Nükleerin şakası yok!

A -
A +
Sevgili okurlar, 2. Dünya Harbinden sonraki yıllarda Nükleer Enerji barışçıl amaçlarla yaygınlaştırılmış, teknolojik gelişmelerle geniş çapta kullanılır duruma gelmiştir. Ancak bunun sınırsız miktarda ucuz enerji sağlayacağı şeklinde gelişen beklentiler tam manasıyla karşılanamamıştır. Bir taraftan yakıt olarak zenginleştirilmiş Uranyum temini ve bakım masrafları, diğer taraftan sistemin en önemli boyutu olan radyoaktif atıkları depolama problemi bugüne kadar çözülememiştir.
Kimya biliminde her elementin atomları değişik özellikler taşımaktadır. Hidrojen, Oksijen, Karbon ve diğerlerinin atomları birbirinden çok farklıdır. 20. Yüzyıla girerken o güne kadar bölünemeyen en küçük parça olarak adlandırılmış ATOM (Eski Yunanca'da "bölünemez" demekti), daha sonraları bölünerek atomun çekirdek (Proton ve Nötron) ve Elektronlardan oluştuğu keşfedildi. 1896'da Henri Becquerel adlı Fransız fizikçi, Uranyum elementinin gözle görülemeyen ışınlar yaydığını tespit etti ve buna yayılma anlamına gelen Radyasyon adını verdi.
Elementlerin büyük çoğunluğunun atom çekirdekleri pek fazla değişikliğe uğramazlar. Fakat bazıları hareketlidir ve devamlı enerji yayarlar. Bu elementlere Radyoaktif Element adı verilmiştir. Bunlardan en aktif olanlardan biri Uranyumdur (U-238). Çekirdeğinde 92 adet proton ve 146 nötron bulundurur. Hareket halindeki atom dışarıya hem enerji, hem de madde verir. Madde verdikçe de radyasyon yaymayı durdurur. Her radyoaktif maddenin bir "yarılama zamanı" vardır. Bu zaman içinde barındırdığı atom sayısı yarıya iner. Yarı ömrü uzun olanların hareketi yavaş ve yaydığı radyasyon daha hafif, buna mukabil radyoaktivitesi yüksek olan elementlerin yarı ömürleri daha kısadır. Örnek vermek gerekirse; Kobolt 60 elementi 5.27 yıl, Plütonium elementi ise 87.7 yıldır. En tehlikeli radyoaktif maddeler, bu iki grubun arasında kalanlardır: Sezyum (Cessium 137) 28 yıl, Stronsiyum (Strontium 90) ise 32.5 yıl yarı ömre sahiptir.

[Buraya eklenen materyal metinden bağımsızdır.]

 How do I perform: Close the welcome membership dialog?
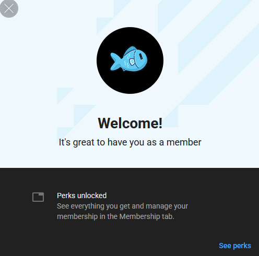point(9,8)
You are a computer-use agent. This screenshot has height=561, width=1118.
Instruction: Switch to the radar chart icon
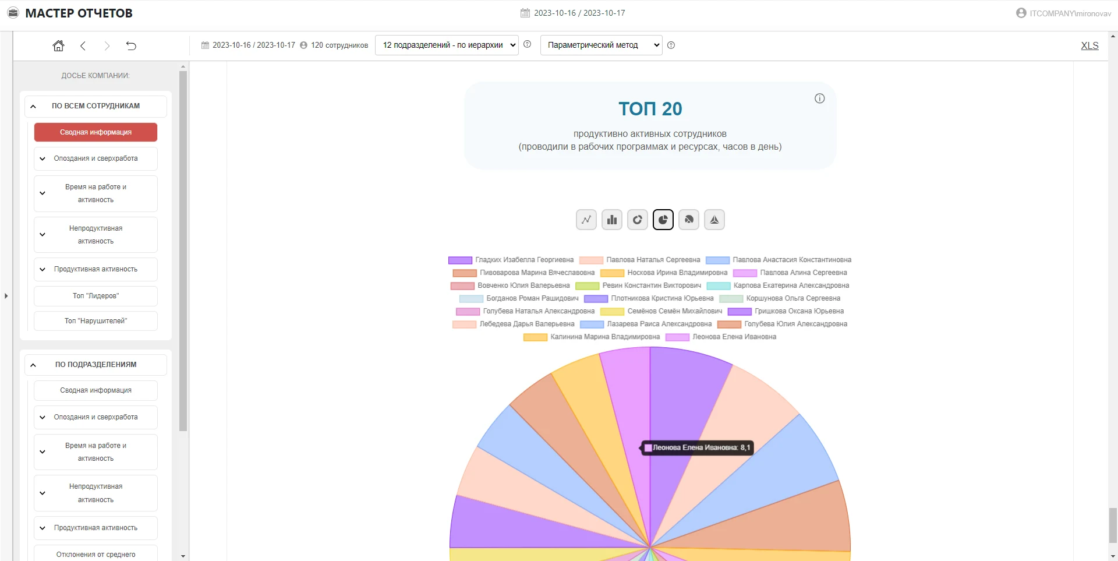click(x=714, y=220)
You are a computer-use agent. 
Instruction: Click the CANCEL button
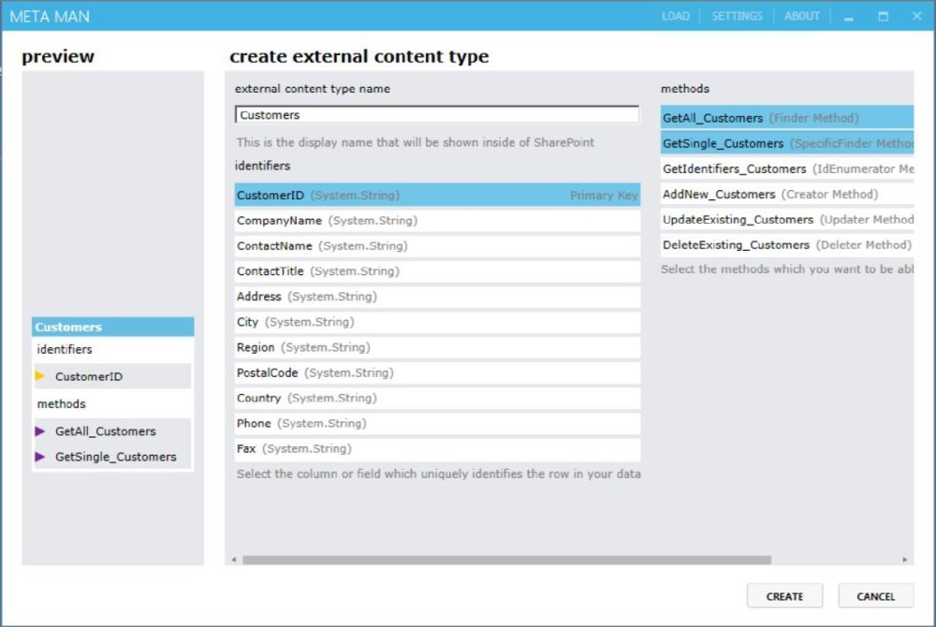click(875, 596)
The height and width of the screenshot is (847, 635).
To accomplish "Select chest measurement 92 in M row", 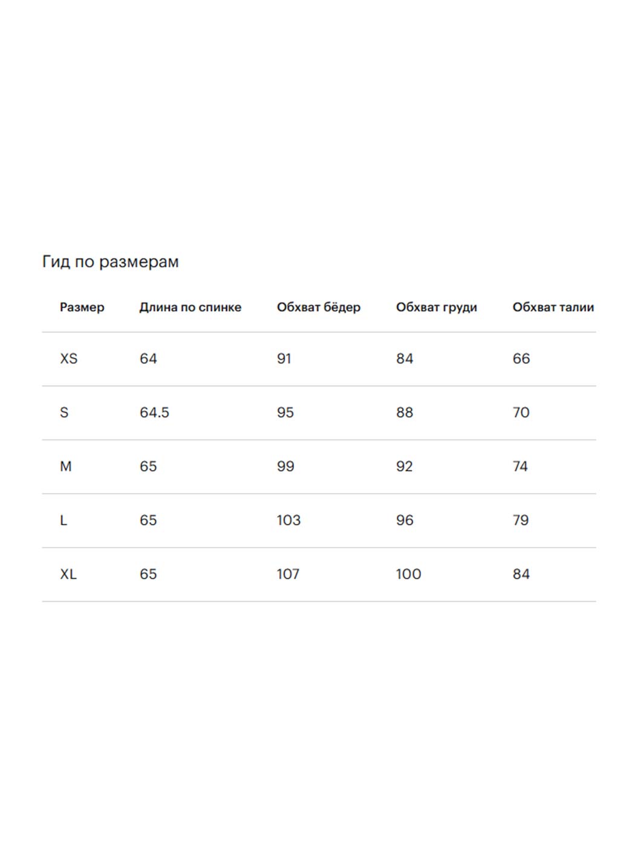I will [x=404, y=466].
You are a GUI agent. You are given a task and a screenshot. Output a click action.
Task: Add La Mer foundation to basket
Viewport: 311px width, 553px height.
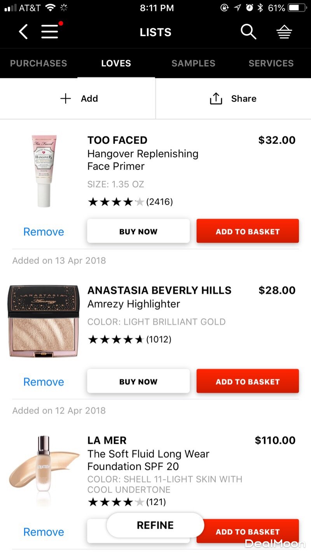pyautogui.click(x=248, y=531)
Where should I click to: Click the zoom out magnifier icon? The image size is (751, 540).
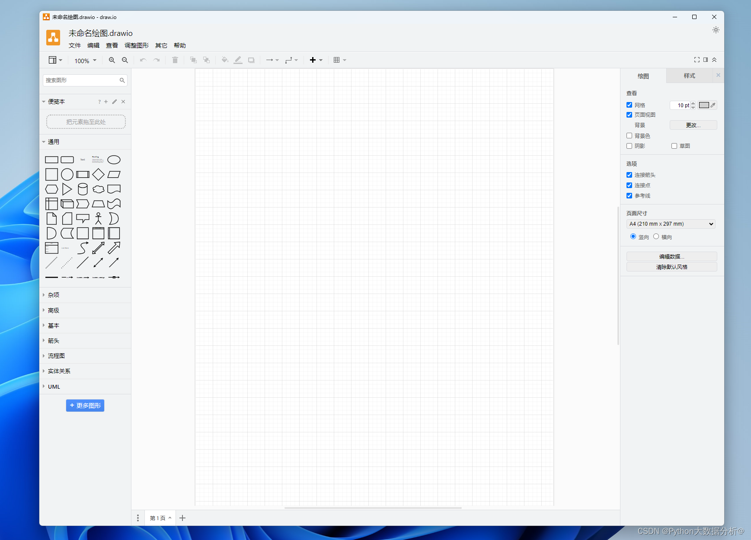(x=125, y=60)

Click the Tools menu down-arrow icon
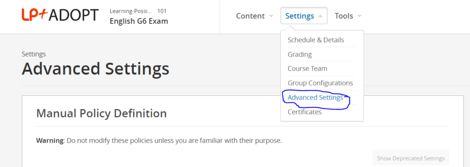359,16
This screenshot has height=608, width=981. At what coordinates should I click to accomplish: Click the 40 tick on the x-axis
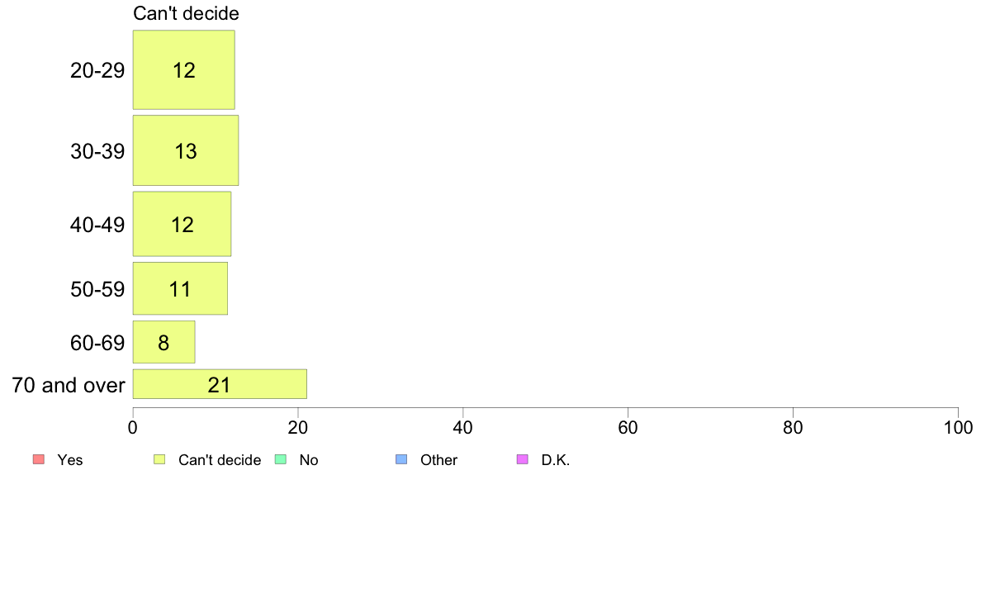click(463, 428)
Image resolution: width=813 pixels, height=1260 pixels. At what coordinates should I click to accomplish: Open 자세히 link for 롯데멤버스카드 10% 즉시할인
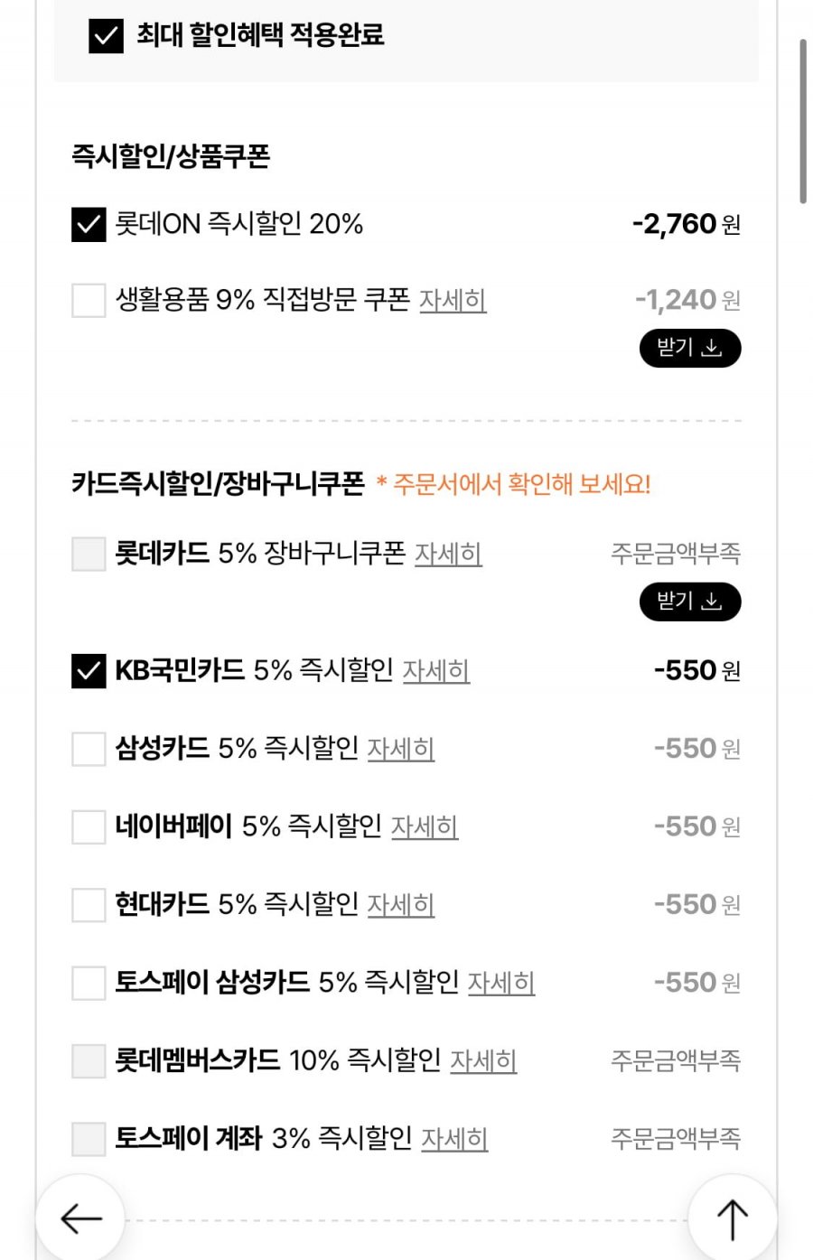coord(483,1060)
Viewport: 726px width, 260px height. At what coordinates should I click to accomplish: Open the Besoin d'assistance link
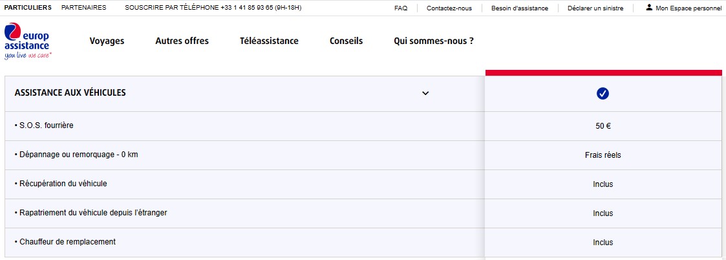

Radyoaktif maddeler üç çeşit ışın yayarlar: Alfa, Beta ve Gamma. Alfa parçacıkları çok büyüktür ve yayıldıkları zaman bir problem oluşturmazlar. Cildimizin dış kısmı tarafından tutulurlar. Ancak yutuldukları takdirde hücreleri yok ederek hayati tehlike oluştururlar. Alfa parçacıkları taşıyan en tehlikeli radyoaktif madde Polonium-210'dur. Beta parçacıkları elektron büyüklüğündedir. Deriden çok az geçebilirler. Çok hızlı hareket ederler. Alfa ve Beta parçacıklardan oluşan ışınlardır. Gamma ışınları ise elektromanyetik ışınlardır ve Fotonlardan (elektromanyetik alanın ışık taneciği) ibarettirler. Fotonların kütlesi sıfır olup, ışık hızıyla saçılırlar, bedenin önünden girip arkasından çıkabilirler. Sonsuz ömre sahiptirler. Dalga boyları çok küçüktür (Milimetrenin on milyonda biri kadar).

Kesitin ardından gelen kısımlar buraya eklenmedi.